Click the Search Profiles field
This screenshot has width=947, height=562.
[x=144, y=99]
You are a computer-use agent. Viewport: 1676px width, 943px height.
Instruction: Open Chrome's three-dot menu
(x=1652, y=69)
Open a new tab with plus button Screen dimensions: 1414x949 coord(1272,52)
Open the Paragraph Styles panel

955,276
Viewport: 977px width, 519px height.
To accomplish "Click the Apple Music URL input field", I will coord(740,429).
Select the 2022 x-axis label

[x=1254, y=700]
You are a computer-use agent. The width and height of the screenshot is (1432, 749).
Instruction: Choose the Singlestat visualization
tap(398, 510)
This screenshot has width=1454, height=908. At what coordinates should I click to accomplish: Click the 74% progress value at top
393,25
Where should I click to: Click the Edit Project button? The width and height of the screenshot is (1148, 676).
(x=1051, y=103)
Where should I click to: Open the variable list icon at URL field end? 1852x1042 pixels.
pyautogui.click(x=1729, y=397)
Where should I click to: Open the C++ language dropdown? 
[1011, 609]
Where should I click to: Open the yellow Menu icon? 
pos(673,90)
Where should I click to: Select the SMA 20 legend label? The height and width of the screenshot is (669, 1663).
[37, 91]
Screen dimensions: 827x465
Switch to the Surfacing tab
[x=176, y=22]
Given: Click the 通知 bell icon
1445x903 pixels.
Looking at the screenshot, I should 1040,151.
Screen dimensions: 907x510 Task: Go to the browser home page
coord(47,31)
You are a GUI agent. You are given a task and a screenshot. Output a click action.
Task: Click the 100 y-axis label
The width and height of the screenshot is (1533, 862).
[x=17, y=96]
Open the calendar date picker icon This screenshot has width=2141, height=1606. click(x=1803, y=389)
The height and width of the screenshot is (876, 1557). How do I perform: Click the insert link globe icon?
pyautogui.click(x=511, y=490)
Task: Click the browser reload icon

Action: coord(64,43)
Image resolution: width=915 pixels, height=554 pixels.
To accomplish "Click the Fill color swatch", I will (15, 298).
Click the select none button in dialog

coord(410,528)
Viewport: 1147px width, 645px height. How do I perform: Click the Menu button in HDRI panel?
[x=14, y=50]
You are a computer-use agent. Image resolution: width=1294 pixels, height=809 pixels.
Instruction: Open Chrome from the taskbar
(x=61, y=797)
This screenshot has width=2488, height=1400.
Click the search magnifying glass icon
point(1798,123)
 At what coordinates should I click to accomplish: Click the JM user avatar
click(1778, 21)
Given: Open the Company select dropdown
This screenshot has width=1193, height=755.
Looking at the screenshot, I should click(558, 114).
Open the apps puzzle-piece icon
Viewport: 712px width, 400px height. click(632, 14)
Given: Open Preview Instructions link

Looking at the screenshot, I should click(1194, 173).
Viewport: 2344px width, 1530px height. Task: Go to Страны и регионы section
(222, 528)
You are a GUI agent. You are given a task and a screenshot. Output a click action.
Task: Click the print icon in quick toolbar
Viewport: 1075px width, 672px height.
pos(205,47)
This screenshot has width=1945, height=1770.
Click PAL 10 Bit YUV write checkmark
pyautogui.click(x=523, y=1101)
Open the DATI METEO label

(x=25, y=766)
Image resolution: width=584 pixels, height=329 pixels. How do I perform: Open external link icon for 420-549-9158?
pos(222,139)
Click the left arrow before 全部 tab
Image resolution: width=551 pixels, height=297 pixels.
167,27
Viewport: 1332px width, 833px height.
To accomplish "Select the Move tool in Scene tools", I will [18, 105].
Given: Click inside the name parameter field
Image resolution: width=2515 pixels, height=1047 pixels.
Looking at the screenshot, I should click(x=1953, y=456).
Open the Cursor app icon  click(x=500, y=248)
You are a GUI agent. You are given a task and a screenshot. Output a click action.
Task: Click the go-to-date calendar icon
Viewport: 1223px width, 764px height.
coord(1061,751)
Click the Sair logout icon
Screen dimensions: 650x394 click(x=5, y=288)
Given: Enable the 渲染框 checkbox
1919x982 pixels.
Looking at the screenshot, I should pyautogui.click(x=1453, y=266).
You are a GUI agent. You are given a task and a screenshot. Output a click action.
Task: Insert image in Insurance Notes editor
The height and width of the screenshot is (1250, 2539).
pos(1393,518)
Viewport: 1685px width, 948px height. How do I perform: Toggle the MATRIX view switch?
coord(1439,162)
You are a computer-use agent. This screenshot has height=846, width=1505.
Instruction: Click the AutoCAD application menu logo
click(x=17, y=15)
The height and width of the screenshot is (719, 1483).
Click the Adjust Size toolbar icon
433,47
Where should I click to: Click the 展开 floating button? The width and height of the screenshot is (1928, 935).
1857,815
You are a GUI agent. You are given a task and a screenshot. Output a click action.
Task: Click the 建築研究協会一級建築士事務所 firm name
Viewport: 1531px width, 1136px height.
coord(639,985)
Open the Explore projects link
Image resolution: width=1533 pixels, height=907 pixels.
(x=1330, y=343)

=======

PROBLEM DESCRIPTION: Start at the first line of the material and write everything out exactly.

SOLUTION TO THE PROBLEM:
Click the Search Profiles field
This screenshot has width=947, height=562.
[x=144, y=99]
You are a computer-use agent. Viewport: 1676px width, 943px height.
Instruction: Open Chrome's three-dot menu
(x=1652, y=69)
Open a new tab with plus button Screen dimensions: 1414x949 coord(1272,52)
Open the Paragraph Styles panel

955,276
Viewport: 977px width, 519px height.
To accomplish "Click the Apple Music URL input field", I will coord(740,429).
Select the 2022 x-axis label

[x=1254, y=700]
You are a computer-use agent. The width and height of the screenshot is (1432, 749).
Instruction: Choose the Singlestat visualization
tap(398, 510)
This screenshot has width=1454, height=908. At what coordinates should I click to accomplish: Click the 74% progress value at top
393,25
Where should I click to: Click the Edit Project button? The width and height of the screenshot is (1148, 676).
(x=1051, y=103)
Where should I click to: Open the variable list icon at URL field end? 1852x1042 pixels.
pyautogui.click(x=1729, y=397)
Where should I click to: Open the C++ language dropdown? 
[1011, 609]
Where should I click to: Open the yellow Menu icon? 
pos(673,90)
Where should I click to: Select the SMA 20 legend label? The height and width of the screenshot is (669, 1663).
[37, 91]
Screen dimensions: 827x465
Switch to the Surfacing tab
[x=176, y=22]
Given: Click the 通知 bell icon
1445x903 pixels.
Looking at the screenshot, I should 1040,151.
Screen dimensions: 907x510 Task: Go to the browser home page
coord(47,31)
You are a GUI agent. You are given a task and a screenshot. Output a click action.
Task: Click the 100 y-axis label
The width and height of the screenshot is (1533, 862).
[x=17, y=96]
Open the calendar date picker icon This screenshot has width=2141, height=1606. click(x=1803, y=389)
The height and width of the screenshot is (876, 1557). How do I perform: Click the insert link globe icon?
pyautogui.click(x=511, y=490)
Task: Click the browser reload icon

Action: coord(64,43)
Image resolution: width=915 pixels, height=554 pixels.
To accomplish "Click the Fill color swatch", I will (15, 298).
Click the select none button in dialog

coord(410,528)
Viewport: 1147px width, 645px height. How do I perform: Click the Menu button in HDRI panel?
[x=14, y=50]
You are a computer-use agent. Image resolution: width=1294 pixels, height=809 pixels.
Instruction: Open Chrome from the taskbar
(x=61, y=797)
This screenshot has width=2488, height=1400.
Click the search magnifying glass icon
point(1798,123)
 At what coordinates should I click to accomplish: Click the JM user avatar
click(1778, 21)
Given: Open the Company select dropdown
This screenshot has width=1193, height=755.
Looking at the screenshot, I should click(558, 114).
Open the apps puzzle-piece icon
Viewport: 712px width, 400px height. click(632, 14)
Given: Open Preview Instructions link

Looking at the screenshot, I should click(1194, 173).
Viewport: 2344px width, 1530px height. Task: Go to Страны и регионы section
(222, 528)
You are a GUI agent. You are given a task and a screenshot. Output a click action.
Task: Click the print icon in quick toolbar
Viewport: 1075px width, 672px height.
pos(205,47)
This screenshot has width=1945, height=1770.
Click PAL 10 Bit YUV write checkmark
pyautogui.click(x=523, y=1101)
Open the DATI METEO label

(x=25, y=766)
Image resolution: width=584 pixels, height=329 pixels. How do I perform: Open external link icon for 420-549-9158?
pos(222,139)
Click the left arrow before 全部 tab
Image resolution: width=551 pixels, height=297 pixels.
167,27
Viewport: 1332px width, 833px height.
To accomplish "Select the Move tool in Scene tools", I will [18, 105].
Given: Click inside the name parameter field
Image resolution: width=2515 pixels, height=1047 pixels.
Looking at the screenshot, I should click(x=1953, y=456).
Open the Cursor app icon  click(x=500, y=248)
You are a GUI agent. You are given a task and a screenshot. Output a click action.
Task: Click the go-to-date calendar icon
Viewport: 1223px width, 764px height.
coord(1061,751)
Click the Sair logout icon
Screen dimensions: 650x394 click(x=5, y=288)
Given: Enable the 渲染框 checkbox
1919x982 pixels.
Looking at the screenshot, I should pyautogui.click(x=1453, y=266).
You are a GUI agent. You are given a task and a screenshot. Output a click action.
Task: Insert image in Insurance Notes editor
The height and width of the screenshot is (1250, 2539).
pos(1393,518)
Viewport: 1685px width, 948px height. How do I perform: Toggle the MATRIX view switch?
coord(1439,162)
You are a computer-use agent. This screenshot has height=846, width=1505.
Instruction: Click the AutoCAD application menu logo
click(x=17, y=15)
The height and width of the screenshot is (719, 1483).
Click the Adjust Size toolbar icon
433,47
Where should I click to: Click the 展开 floating button? The width and height of the screenshot is (1928, 935).
1857,815
You are a GUI agent. You are given a task and a screenshot. Output a click action.
Task: Click the 建築研究協会一級建築士事務所 firm name
Viewport: 1531px width, 1136px height.
coord(639,985)
Open the Explore projects link
Image resolution: width=1533 pixels, height=907 pixels.
(x=1330, y=343)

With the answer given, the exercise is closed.